Problem to work on – Reproduce the records below without any change, starting at the line that contains "Given: Click the search" and ending after the line that contains "Action: [x=370, y=83]".

Records from a data source
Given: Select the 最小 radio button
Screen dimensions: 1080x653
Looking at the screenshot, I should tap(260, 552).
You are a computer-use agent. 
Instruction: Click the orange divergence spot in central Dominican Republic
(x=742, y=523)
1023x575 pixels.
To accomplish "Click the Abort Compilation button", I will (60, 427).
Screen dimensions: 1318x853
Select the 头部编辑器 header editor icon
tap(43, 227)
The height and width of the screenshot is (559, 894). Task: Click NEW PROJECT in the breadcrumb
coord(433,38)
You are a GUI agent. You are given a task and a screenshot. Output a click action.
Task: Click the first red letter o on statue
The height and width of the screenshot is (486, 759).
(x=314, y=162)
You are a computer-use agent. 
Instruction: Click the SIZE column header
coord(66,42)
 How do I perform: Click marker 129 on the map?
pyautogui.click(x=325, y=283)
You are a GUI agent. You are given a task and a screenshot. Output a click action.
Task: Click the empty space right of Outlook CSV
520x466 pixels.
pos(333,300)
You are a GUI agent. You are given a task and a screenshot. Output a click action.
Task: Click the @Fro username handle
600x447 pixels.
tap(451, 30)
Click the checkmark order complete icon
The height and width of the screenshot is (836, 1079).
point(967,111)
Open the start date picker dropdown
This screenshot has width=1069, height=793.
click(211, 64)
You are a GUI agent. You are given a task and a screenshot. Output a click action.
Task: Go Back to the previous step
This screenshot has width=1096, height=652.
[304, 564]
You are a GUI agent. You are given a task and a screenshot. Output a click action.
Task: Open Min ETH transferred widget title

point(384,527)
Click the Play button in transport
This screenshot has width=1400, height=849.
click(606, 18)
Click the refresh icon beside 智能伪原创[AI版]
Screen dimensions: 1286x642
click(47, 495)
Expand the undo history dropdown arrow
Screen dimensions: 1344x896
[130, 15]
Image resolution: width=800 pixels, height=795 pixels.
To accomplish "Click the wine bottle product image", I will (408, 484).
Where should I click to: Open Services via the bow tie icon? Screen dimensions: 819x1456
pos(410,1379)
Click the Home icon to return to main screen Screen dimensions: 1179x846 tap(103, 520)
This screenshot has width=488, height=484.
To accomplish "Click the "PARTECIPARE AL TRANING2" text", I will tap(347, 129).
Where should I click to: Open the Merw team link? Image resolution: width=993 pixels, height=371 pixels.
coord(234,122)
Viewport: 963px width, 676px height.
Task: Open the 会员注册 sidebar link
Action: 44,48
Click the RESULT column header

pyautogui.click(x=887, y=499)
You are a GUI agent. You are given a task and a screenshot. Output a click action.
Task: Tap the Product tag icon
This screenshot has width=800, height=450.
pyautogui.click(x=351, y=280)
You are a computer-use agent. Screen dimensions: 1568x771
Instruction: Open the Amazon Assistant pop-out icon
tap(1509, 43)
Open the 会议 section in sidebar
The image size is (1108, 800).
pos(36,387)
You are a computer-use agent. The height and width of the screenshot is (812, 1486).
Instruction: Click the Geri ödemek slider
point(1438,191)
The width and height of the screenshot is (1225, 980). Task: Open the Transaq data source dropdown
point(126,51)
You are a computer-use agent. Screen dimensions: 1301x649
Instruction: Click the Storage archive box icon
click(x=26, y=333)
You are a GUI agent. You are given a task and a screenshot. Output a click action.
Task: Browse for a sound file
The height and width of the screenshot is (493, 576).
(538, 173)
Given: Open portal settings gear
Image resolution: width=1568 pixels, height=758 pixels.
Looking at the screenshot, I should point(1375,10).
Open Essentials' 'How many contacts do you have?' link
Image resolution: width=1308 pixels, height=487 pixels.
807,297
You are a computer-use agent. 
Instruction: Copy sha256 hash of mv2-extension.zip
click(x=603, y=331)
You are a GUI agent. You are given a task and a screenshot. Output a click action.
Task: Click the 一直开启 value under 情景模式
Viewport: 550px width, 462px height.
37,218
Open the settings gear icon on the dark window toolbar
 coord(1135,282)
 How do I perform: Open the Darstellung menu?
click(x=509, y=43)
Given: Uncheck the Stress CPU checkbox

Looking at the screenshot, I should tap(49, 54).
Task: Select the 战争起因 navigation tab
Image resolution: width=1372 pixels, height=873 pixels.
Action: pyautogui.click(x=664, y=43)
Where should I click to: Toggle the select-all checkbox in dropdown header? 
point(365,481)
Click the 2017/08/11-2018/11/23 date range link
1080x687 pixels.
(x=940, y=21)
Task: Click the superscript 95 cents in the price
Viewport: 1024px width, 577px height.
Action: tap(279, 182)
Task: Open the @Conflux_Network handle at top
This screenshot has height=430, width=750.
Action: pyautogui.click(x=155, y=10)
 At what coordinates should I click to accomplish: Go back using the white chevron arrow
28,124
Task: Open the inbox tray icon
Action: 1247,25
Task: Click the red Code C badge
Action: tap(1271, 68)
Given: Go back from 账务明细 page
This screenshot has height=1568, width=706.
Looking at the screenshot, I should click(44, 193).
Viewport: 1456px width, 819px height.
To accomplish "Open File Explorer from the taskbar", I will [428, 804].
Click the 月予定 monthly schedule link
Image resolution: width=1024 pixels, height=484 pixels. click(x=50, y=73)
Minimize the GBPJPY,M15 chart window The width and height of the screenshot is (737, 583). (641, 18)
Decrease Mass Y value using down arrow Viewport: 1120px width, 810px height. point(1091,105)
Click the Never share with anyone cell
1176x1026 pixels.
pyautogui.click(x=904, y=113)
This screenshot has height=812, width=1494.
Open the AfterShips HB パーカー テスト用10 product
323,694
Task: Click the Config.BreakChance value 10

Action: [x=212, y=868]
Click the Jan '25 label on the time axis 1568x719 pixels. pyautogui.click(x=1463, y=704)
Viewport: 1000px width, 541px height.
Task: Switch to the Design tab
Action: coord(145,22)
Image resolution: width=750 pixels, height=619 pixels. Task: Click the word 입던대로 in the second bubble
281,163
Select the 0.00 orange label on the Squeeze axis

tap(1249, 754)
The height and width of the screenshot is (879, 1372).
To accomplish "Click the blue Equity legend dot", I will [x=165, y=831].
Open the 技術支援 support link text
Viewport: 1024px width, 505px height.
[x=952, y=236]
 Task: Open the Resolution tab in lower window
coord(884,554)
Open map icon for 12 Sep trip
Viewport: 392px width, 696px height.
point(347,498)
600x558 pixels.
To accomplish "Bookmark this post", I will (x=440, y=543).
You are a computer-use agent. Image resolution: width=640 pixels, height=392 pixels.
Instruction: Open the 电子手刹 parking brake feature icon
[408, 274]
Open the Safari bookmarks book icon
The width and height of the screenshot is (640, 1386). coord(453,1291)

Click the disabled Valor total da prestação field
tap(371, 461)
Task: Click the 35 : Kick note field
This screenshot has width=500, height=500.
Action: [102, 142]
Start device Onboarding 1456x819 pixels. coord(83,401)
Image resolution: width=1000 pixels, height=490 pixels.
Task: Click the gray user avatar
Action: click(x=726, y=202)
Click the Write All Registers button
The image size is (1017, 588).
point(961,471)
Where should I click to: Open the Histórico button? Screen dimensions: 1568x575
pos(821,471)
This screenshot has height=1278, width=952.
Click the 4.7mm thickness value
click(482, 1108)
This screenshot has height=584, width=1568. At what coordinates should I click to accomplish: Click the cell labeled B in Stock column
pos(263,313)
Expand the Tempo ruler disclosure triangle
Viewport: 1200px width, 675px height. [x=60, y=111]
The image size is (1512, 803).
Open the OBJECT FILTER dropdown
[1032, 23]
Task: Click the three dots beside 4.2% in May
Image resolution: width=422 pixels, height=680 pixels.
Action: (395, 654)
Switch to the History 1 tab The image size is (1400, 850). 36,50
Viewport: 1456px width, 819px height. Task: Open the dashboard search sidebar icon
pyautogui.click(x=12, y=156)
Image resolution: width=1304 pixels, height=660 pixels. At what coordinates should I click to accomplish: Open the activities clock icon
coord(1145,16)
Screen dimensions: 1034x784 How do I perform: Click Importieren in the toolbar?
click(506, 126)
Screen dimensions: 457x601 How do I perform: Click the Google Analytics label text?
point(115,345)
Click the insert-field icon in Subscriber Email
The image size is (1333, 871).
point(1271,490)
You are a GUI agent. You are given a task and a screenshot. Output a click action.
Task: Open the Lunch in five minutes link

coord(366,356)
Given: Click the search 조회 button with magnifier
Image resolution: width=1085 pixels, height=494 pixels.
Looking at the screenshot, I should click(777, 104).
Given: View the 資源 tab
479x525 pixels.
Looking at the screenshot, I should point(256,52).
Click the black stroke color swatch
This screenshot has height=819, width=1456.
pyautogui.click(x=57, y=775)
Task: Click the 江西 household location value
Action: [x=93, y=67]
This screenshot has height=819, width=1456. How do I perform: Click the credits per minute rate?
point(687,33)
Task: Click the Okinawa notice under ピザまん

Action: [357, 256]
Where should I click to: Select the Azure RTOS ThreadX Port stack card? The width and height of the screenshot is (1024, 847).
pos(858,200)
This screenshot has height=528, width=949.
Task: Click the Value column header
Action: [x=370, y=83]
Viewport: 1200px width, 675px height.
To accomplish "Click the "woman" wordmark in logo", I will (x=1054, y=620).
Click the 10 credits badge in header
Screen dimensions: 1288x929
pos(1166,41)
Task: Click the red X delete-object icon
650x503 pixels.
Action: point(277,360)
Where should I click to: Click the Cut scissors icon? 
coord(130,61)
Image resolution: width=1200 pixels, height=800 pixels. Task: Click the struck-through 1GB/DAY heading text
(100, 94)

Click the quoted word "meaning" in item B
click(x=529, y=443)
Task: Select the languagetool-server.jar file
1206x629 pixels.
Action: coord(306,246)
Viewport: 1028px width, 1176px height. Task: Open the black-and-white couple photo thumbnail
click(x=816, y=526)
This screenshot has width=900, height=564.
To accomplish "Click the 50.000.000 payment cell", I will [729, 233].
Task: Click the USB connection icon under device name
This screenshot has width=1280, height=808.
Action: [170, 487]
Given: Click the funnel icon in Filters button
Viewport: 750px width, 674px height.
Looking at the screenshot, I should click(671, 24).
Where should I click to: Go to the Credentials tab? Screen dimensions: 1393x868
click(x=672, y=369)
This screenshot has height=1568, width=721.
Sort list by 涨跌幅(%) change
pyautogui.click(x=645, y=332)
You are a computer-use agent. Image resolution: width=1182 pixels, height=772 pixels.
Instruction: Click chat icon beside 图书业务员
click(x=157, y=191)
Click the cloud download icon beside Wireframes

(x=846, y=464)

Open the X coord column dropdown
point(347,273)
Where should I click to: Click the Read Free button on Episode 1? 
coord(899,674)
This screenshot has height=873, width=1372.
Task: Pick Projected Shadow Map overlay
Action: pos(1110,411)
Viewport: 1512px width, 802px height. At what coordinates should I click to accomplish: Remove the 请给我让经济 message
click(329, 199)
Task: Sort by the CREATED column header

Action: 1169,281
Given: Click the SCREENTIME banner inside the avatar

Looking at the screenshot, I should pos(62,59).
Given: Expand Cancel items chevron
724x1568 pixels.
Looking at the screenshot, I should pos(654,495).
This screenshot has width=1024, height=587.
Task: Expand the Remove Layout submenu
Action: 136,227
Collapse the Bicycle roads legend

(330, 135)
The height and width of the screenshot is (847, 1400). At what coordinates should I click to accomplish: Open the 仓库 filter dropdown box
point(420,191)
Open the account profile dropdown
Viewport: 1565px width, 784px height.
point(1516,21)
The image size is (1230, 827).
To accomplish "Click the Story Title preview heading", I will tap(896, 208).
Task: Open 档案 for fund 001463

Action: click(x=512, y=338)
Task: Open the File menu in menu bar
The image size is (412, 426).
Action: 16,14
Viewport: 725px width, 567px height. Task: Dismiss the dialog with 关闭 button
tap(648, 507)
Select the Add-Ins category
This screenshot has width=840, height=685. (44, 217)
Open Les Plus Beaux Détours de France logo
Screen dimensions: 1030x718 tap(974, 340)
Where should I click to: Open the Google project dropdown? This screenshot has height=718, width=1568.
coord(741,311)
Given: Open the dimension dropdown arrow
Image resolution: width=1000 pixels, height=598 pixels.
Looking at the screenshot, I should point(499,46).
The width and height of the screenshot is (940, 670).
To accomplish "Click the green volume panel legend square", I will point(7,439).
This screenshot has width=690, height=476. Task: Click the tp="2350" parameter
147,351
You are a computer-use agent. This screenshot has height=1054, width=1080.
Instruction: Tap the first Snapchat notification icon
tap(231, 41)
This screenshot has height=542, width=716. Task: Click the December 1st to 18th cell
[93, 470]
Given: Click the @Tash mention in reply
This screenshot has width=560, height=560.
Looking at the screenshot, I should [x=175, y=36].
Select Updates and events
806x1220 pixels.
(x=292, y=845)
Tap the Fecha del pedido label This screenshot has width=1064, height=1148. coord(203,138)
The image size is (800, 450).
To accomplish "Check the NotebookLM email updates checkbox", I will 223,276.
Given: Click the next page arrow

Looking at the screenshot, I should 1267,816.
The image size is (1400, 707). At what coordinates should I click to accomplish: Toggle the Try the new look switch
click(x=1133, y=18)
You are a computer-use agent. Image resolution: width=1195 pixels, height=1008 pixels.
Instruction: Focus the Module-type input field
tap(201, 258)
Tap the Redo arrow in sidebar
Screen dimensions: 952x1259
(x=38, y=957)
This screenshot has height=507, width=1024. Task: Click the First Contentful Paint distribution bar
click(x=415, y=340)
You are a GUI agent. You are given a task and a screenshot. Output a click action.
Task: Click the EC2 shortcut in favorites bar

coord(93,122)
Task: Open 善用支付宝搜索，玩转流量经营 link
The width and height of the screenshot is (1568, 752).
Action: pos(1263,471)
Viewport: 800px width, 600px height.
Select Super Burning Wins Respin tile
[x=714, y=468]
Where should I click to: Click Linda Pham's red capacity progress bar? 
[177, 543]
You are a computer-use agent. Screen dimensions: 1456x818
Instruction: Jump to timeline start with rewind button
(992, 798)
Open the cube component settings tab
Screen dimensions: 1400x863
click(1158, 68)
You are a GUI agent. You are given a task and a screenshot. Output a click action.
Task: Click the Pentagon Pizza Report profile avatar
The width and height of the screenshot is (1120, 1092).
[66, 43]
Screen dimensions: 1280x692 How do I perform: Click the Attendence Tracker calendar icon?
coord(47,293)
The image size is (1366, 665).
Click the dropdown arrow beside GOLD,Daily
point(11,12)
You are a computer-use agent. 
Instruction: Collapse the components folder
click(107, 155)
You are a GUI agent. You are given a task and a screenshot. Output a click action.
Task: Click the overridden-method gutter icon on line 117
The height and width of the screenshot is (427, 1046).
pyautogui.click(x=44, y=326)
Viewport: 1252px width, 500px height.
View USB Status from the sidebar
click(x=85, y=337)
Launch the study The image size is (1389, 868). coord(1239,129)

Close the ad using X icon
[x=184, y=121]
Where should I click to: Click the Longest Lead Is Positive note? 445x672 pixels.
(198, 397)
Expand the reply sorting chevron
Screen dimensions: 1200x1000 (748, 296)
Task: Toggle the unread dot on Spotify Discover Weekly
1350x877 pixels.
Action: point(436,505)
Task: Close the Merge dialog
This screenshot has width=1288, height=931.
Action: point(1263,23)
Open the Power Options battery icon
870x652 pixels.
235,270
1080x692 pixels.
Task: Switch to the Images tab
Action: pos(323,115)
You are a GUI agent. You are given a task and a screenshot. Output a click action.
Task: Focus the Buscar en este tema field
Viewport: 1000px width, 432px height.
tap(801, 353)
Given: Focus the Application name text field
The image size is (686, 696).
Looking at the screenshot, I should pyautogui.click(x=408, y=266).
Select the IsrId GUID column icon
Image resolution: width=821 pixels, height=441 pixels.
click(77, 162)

Full answer –
Given: Click the search 조회 button with magnifier
Image resolution: width=1085 pixels, height=494 pixels.
Looking at the screenshot, I should click(777, 104).
Given: View the 資源 tab
479x525 pixels.
Looking at the screenshot, I should point(256,52).
Click the black stroke color swatch
This screenshot has height=819, width=1456.
pyautogui.click(x=57, y=775)
Task: Click the 江西 household location value
Action: [x=93, y=67]
This screenshot has height=819, width=1456. How do I perform: Click the credits per minute rate?
point(687,33)
Task: Click the Okinawa notice under ピザまん

Action: [357, 256]
Where should I click to: Select the Azure RTOS ThreadX Port stack card? The width and height of the screenshot is (1024, 847).
pos(858,200)
This screenshot has height=528, width=949.
Task: Click the Value column header
Action: [x=370, y=83]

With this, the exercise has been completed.